Retailer A wants to drive up traffic to their site. They bring in Voucher Operator B and instruct them to release a certain offer, and for every sale using one of their vouchers, Company B gets 1% of the trade. Voucher Site B then talks to Honey and offers them X amount of said commission for every voucher that is applied by Honey

Individual transactions are pretty small, only a few pence each, maybe. But lets say that once per day, each of Honey’s 10000 (reported) vouchers generates them 10p. that’s £1000 per day.

Shannon says:
Thank you very much for this review! You answered all my questions.
bob says:
[i] test [i]
Jack says:
“That, folks, is what we call fragile masculinity.”

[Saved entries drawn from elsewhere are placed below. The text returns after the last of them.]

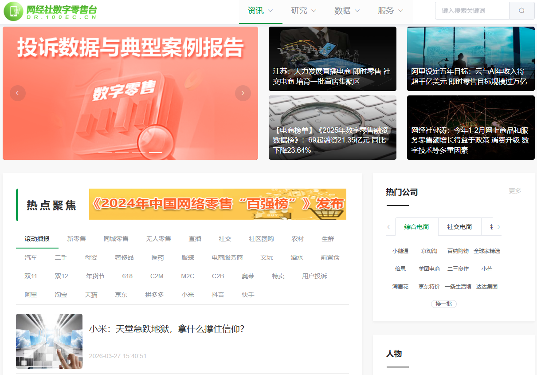537x375 pixels.
Task: Open the 服务 dropdown menu
Action: (391, 11)
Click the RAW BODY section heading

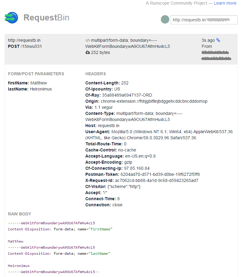coord(19,214)
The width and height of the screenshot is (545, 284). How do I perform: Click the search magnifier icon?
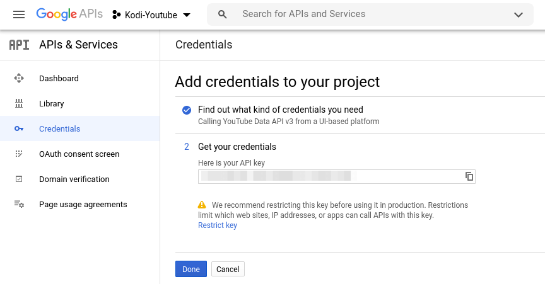(223, 14)

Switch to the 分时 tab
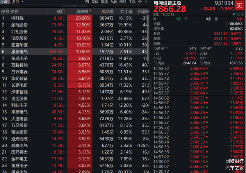(5, 2)
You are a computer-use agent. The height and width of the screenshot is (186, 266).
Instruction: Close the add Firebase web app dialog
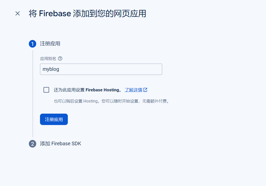[x=18, y=13]
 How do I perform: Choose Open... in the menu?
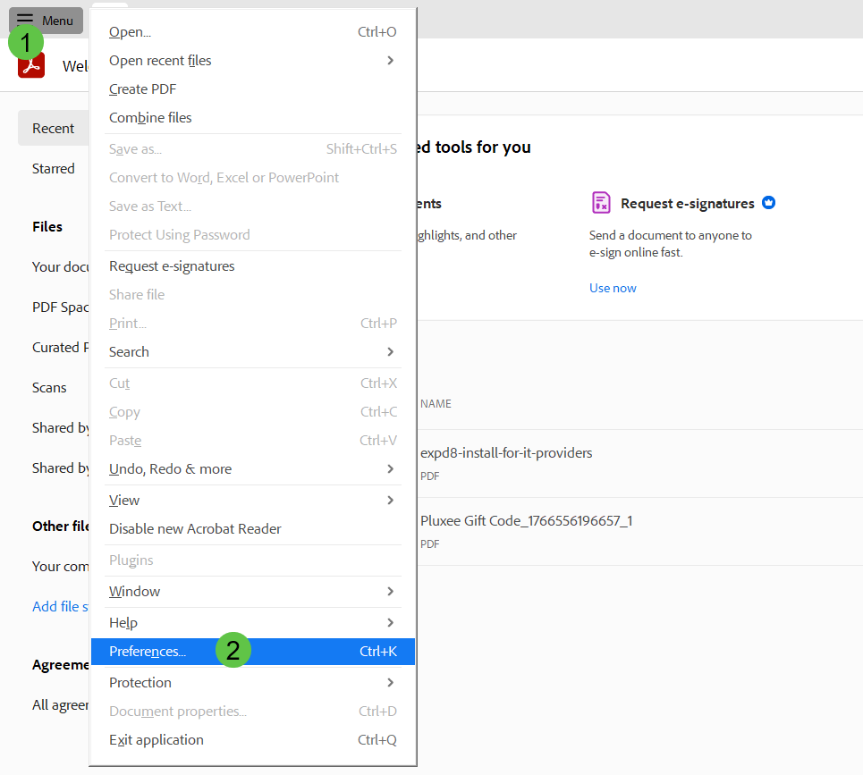click(x=131, y=32)
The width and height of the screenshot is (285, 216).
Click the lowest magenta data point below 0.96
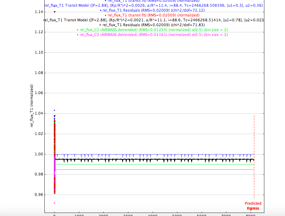click(x=54, y=203)
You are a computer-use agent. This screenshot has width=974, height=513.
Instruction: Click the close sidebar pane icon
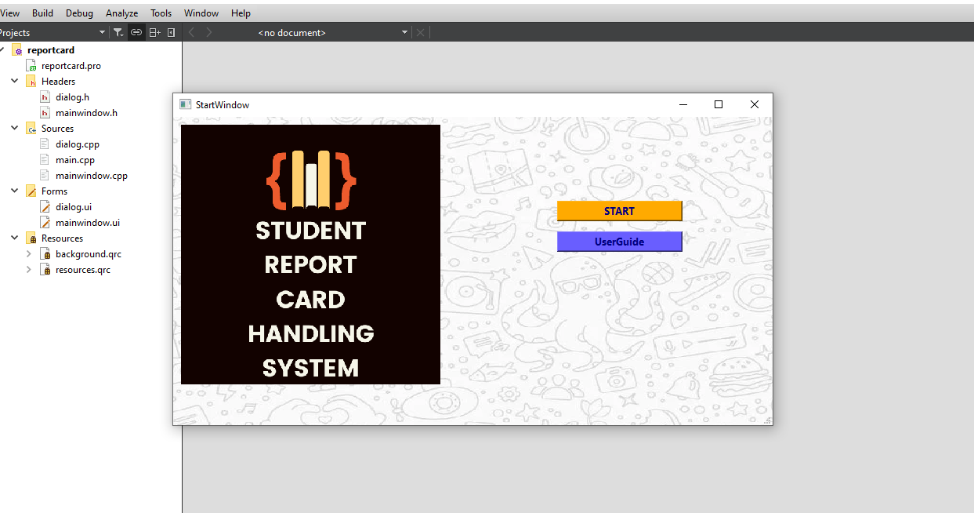point(171,32)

That folks, is what we call a comment from a moron.
baffled says:
“Certainly not a name I would normally pay any attention” That, folks, is what we call fragile masculinity.
*rolleyes* says:
That, folks, is making large assumptions based on a single line of text.
OverSensitive? says:
Sheesh. Sensitive much? I completely agreed with the original comment of “Certainly not a name I would normally pay any attention”!! The name tells you NOTHING about what it does and sounds like something either sticky or food related to me. I’m female and your biased male bashing concept never occurred to me.
Cool says:
Youra Fool says:
Yeah, “Honey” sounded like a Tinder knockoff or some sort of Escort app when I first heard about it. So it has nothing to do with “fragile masculinity”. Stop imposing your toxic biases on everyone else. You do you, hmkay.
Ellie says:
Yaaa that initial comment about the fragile masculinity doesn’t really make a lot of sense I don’t really think what the author of this review said indicates any insecurity it does sound like a dating website. On a different note when I try to use honey with amazon it tells me that every product ‘m looking at is the best deal any way to fix it?